Directions
Copy exactly the lines that run from the one containing "Task: Open the 模流分析 menu" through the end of the entries, both ends included.

Extracted data

====

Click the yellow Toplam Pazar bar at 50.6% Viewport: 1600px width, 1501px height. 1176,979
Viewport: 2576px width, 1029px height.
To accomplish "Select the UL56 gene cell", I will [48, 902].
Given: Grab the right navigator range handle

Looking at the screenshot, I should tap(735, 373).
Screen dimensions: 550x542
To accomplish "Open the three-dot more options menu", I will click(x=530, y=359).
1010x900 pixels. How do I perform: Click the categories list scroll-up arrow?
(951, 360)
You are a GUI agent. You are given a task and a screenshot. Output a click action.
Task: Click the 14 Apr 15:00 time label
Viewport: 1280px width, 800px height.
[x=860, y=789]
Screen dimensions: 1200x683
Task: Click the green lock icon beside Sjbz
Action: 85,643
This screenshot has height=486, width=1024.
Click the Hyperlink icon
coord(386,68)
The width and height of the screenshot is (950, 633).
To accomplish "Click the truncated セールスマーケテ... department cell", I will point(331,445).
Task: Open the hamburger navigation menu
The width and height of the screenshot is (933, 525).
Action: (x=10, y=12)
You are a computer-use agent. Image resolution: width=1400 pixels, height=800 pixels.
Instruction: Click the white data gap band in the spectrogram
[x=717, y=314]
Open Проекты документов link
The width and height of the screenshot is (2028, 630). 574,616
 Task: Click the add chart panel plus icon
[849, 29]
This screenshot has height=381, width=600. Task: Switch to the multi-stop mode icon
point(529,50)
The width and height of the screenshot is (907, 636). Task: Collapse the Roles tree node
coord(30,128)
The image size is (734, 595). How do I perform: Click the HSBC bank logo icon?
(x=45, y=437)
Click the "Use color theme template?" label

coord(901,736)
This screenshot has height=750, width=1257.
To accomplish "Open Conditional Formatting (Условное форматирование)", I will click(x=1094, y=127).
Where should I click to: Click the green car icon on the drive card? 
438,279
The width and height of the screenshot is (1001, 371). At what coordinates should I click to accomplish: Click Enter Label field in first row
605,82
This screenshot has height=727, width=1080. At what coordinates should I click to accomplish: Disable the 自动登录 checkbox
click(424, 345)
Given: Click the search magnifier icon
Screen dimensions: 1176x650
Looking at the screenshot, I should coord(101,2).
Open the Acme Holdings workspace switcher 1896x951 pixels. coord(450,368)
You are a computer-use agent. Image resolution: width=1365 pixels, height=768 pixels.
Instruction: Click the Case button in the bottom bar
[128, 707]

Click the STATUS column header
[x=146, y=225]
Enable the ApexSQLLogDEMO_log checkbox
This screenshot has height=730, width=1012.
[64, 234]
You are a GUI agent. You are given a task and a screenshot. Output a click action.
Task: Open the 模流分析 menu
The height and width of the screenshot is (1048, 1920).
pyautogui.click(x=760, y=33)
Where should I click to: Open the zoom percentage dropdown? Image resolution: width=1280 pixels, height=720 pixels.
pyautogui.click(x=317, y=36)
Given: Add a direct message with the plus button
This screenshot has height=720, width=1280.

====

Result
Task: Open the 模流分析 menu
The height and width of the screenshot is (1048, 1920).
pyautogui.click(x=760, y=33)
Where should I click to: Open the zoom percentage dropdown? Image resolution: width=1280 pixels, height=720 pixels.
pyautogui.click(x=317, y=36)
Given: Add a direct message with the plus button
This screenshot has height=720, width=1280.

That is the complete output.